*PASSAGE CITÉ*.

════

Dans les Écrits des Figures centrales de la Foi baha'ie, il y a de nombreuses références à la nature exaltée de la révélation de Baha'u'llah. Shoghi Effendi, le Gardien de la Foi, a aussi élucidé ce thème. Effectivement, on peut dire que ses contributions principales à la consolidation de la Foi ont été ses explications claires, concernant la signification de la révélation de Baha'u'llah. Dans son oeuvre grandiose, la Dispensation de Baha'u'llah, il place dans une juste perspective chaque aspect de la révélation: ses Fondateurs, ses institutions, ses principes directeurs, ses objectifs et ses buts, et sa destinée finale. Avant son explication et ses conseils, les baha'is ne disposaient d'aucun schéma cohérent pour l'étude correcte et systématique de leur Foi. Ce fut Shoghi Effendi qui adapta la prodigieuse révélation de Baha'u'llah aux capacités limitées de l'homme en cette époque, aida à canaliser les débordements de son énergie spirituelle, et permit aux croyants de mettre au point leur vision de la Foi, et d'en comprendre les rouages. Ce qui suit est un extrait de l'une des explications magistrales de Shoghi Effendi concernant la révélation de Baha'u'llah et de son rang:

Celui [nota: Baha'u'llah] qui, dans des circonstances aussi dramatiques, fut amené à soutenir le poids écrasant d'une aussi glorieuse mission n'était autre que celui que la postérité acclamera, et que d'innombrables partisans reconnaissent déjà, comme le juge, le législateur et le rédempteur de toute l'humanité, comme l'organisateur de la planète tout entière, l'unificateur des enfants des hommes, l'inaugurateur du millénaire tant attendu, le promoteur d'un nouveau "cycle universel", le fondateur de la très grande paix, la source de la très-haute justice, l'annonciateur de l'âge adulte de toute l'espèce humaine, le créateur d'un nouvel ordre mondial, l'inspirateur et le fondateur d'une civilisation mondiale.

════

*DONNÉES EXTRAITES*.
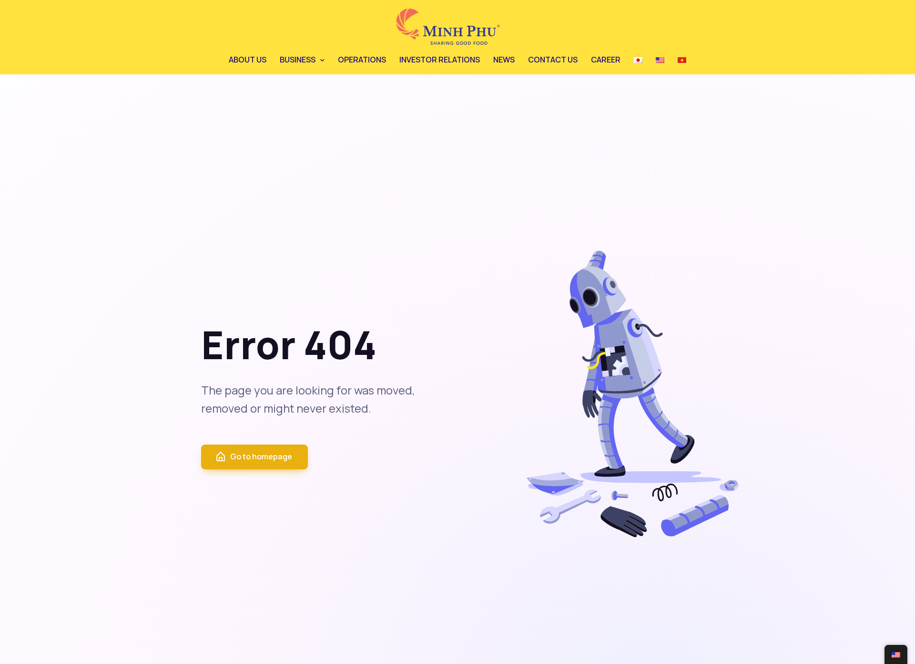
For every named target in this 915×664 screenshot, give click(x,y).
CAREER (605, 59)
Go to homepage (261, 456)
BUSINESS (297, 59)
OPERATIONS (362, 59)
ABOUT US (247, 59)
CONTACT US (553, 59)
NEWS (504, 59)
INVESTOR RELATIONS (439, 59)
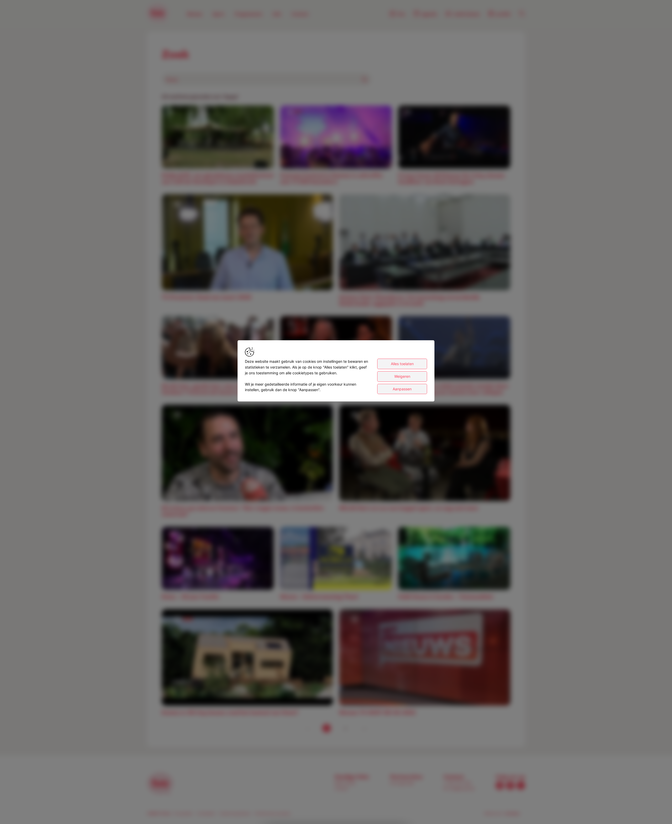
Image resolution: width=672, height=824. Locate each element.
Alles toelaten (402, 364)
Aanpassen (402, 389)
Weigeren (402, 376)
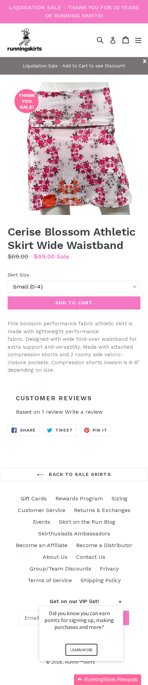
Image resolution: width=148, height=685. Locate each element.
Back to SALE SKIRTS (79, 474)
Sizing (119, 498)
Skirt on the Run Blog (87, 522)
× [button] (120, 601)
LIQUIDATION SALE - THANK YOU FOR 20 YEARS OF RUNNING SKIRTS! (74, 11)
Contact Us (90, 557)
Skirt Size (18, 275)
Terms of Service (50, 580)
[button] (89, 679)
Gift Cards (34, 498)
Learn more (81, 649)
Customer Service (41, 510)
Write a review (84, 412)
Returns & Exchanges (102, 510)
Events (41, 522)
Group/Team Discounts (60, 568)
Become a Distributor (104, 545)
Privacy (109, 568)
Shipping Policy (101, 580)
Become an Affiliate (41, 545)
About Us (55, 557)
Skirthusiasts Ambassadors (74, 533)
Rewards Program (79, 498)
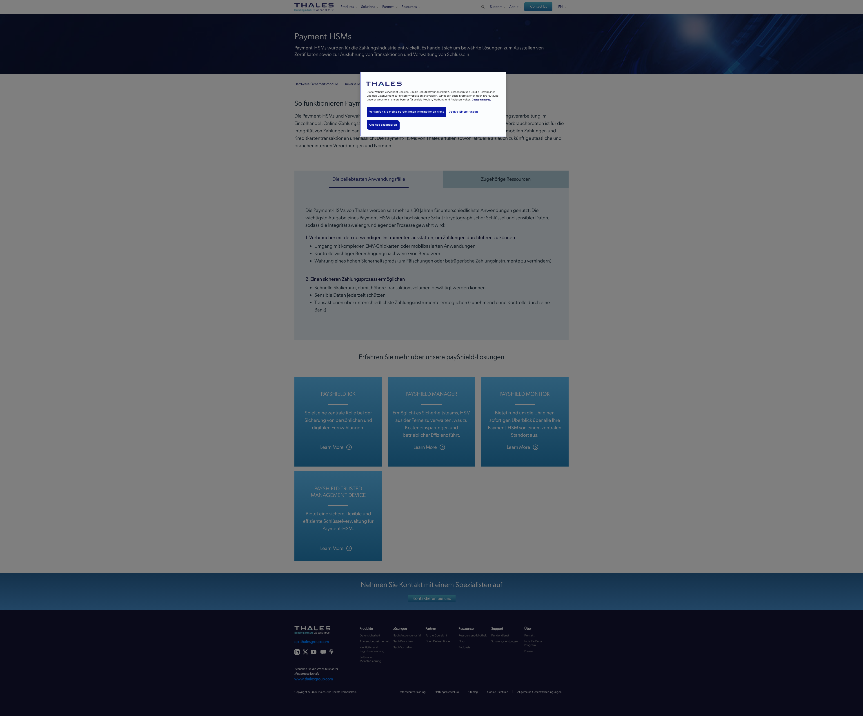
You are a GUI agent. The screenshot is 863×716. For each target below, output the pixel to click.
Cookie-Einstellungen (463, 111)
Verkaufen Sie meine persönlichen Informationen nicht (406, 111)
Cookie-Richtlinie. (481, 99)
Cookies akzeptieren (383, 124)
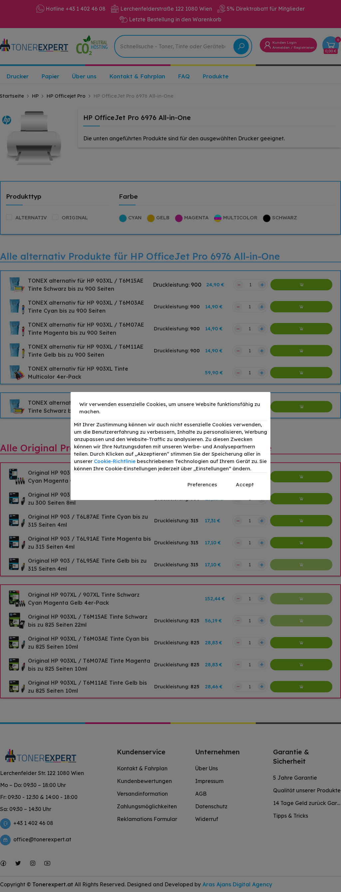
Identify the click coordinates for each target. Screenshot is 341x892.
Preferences (202, 484)
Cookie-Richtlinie (115, 461)
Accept (245, 484)
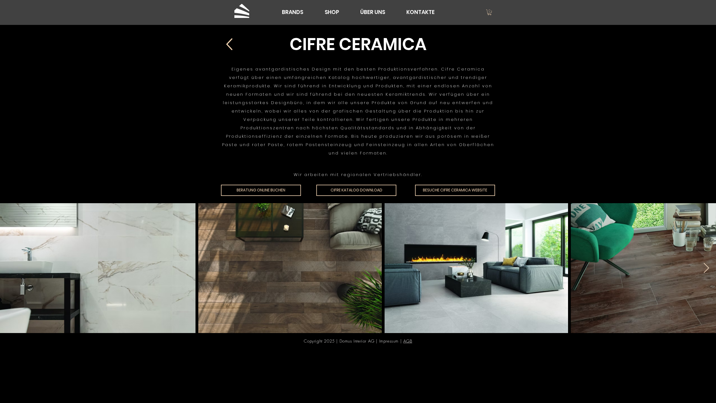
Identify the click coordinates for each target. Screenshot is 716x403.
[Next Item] (706, 268)
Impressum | (391, 341)
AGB (407, 341)
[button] (489, 12)
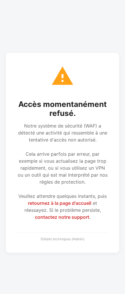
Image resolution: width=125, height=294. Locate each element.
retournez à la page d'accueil (59, 203)
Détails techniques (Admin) (62, 239)
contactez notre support (62, 217)
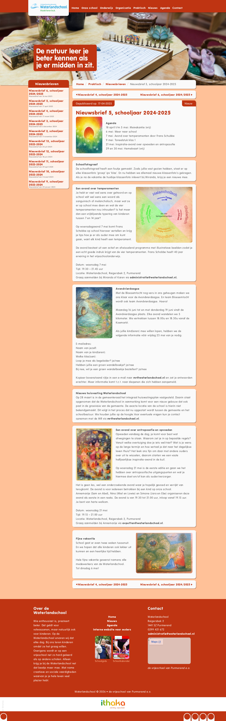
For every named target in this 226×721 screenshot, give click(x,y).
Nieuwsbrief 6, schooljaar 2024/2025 (165, 94)
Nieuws (153, 8)
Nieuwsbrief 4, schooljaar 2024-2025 (102, 94)
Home (75, 8)
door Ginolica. (2, 707)
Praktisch (94, 84)
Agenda (165, 8)
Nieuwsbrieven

════

*CONSIGNES*.
(A) Dans le passage sur la révélation de Baha'u'llah, quels aspects de la révélation Shoghi Effendi place-t-il dans une juste perspective dans la Dispensation de Baha'u'llah ? Énumérez-les tous.
(B) Selon le passage sur la révélation de Baha'u'llah, quel titre porte Shoghi Effendi ?
(C) Poursuivez le passage sur la révélation de Baha'u'llah après sa dernière phrase.

*RÉPONSES*.
(A)
- ses Fondateurs
- ses institutions
- ses principes directeurs
- ses objectifs et ses buts
- sa destinée finale

(B) Il est le Gardien de la Foi.

(C)
Pour Israël, il n'était ni plus ni moins que la personnification du "Père éternel", du "Seigneur des armées" descendu "avec dix mille saints", pour la chrétienté le Christ, revenant "dans la gloire du Père", pour l'islam chiite le retour de l'imam Husayn, pour l'islam sunnite la descente de "l'esprit de Dieu" (Jésus-Christ), pour les zoroastriens, le Shah Bahram promis, pour les hindous la réincarnation de Krishna, et pour les bouddhistes le cinquième Bouddha.

Le nom qu'il portait alliait celui de l'Imam Husayn, le plus illustre des successeurs de l'Apôtre de Dieu - la plus brillante "étoile" scintillant sur la "couronne" dont parle la révélation de Saint Jean - à celui de l'Imam 'Ali, le Commandeur des croyants, second des deux "témoins" exaltés dans ce même livre. Il fut officiellement désigné par le nom de Baha'u'llah appellation spécifiquement mentionnée dans le Bayan persan, qui signifie à la fois la Gloire, la Lumière et la Splendeur de Dieu, et reçut les titres de "Seigneur des seigneurs", "très grand Nom", "ancienne Beauté", Plume du Très-Haut", "Nom caché", "Trésor préservé", "Celui que Dieu manifestera", "Lumière sublime", "Horizon le plus élevé", "très grand Océan", "Ciel suprême", "Racine pré-existante", "Celui qui subsiste par lui-même", "Etoile diurne de l'univers", "grande Annonce", "celui qui parla sur le Sinaï", "Examinateur des hommes", "Opprimé du monde", "Désir des nations", "Seigneur du covenant", "Arbre au-delà duquel on ne passe pas". Il descendait, d'une part, d'Abraham (le Père des croyants) par sa femme Katurah et, d'autre part, de Zoroastre ainsi que de Yazdiggird, le dernier roi de la dynastie des Sassanides. De plus, il descendait de Jessé et, par son père Mirza 'Abbas, plus connu sous le nom de Mirza Buzurg - gentilhomme faisant partie des cercles gouvernementaux de la cour du Fath-'Ali Shah -, il appartenait à l'une des familles les plus anciennes et les plus illustres de Mazindaran.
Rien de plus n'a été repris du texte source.